[Records from a collection]
▬▬▬▬▬▬▬▬▬▬

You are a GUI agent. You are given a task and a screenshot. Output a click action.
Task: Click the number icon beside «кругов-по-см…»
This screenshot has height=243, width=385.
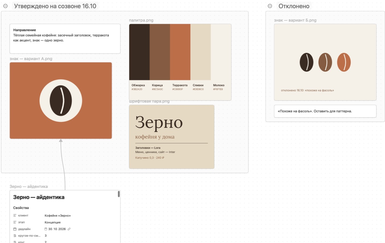15,236
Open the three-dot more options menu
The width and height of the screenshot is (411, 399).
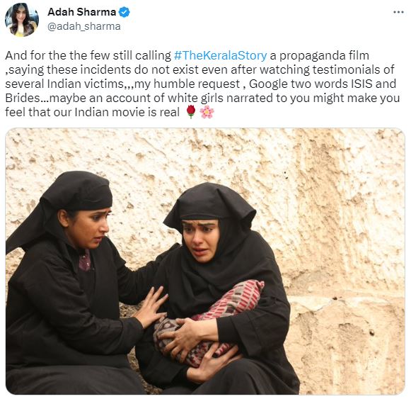[x=398, y=12]
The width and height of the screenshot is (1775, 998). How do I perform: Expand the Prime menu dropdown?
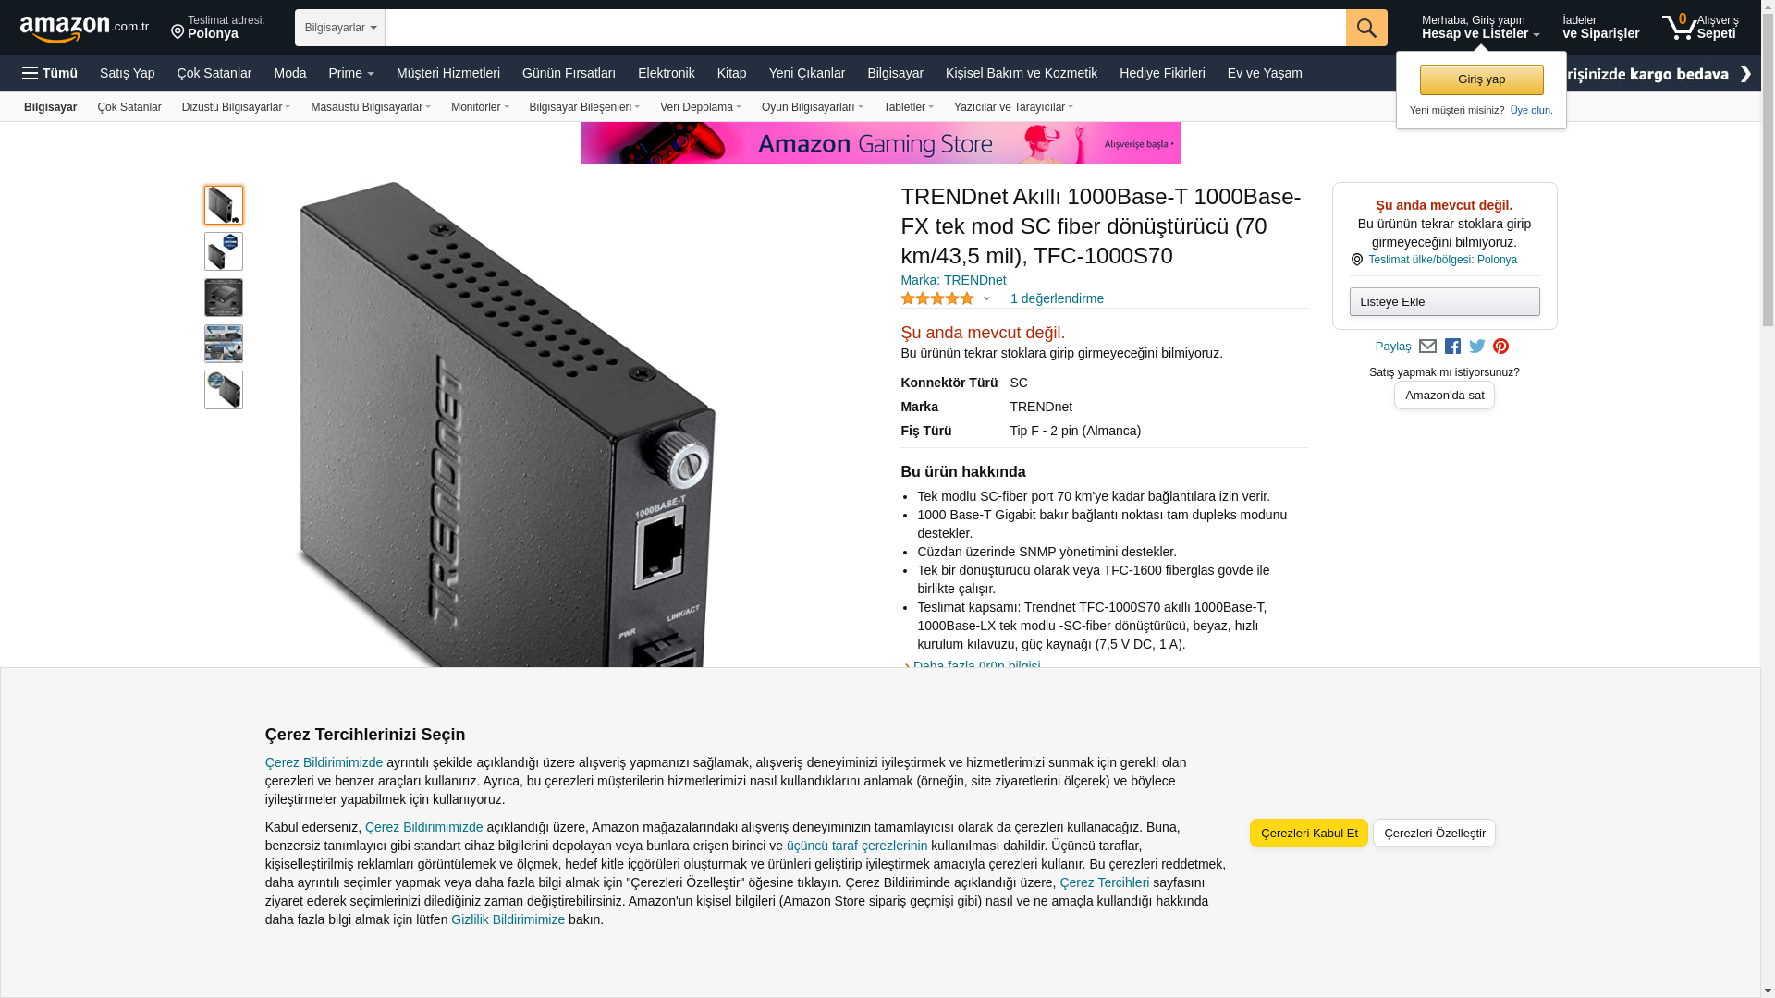[x=351, y=73]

▬▬▬▬▬▬▬▬▬▬

[CHALLENGE]: Format the material from the line containing "The width and height of the screenshot is (1775, 998)." through the end of the material as a two-column CSV with the columns input and output, one row per item. Put the text and its answer each in a single quoted field, turn any line breaks into spaces, and leave out the pictures.

[PROBLEM SOLUTION]:
input,output
"The width and height of the screenshot is (1775, 998). How do I perform: Expand the Prime menu dropdown?","[x=351, y=73]"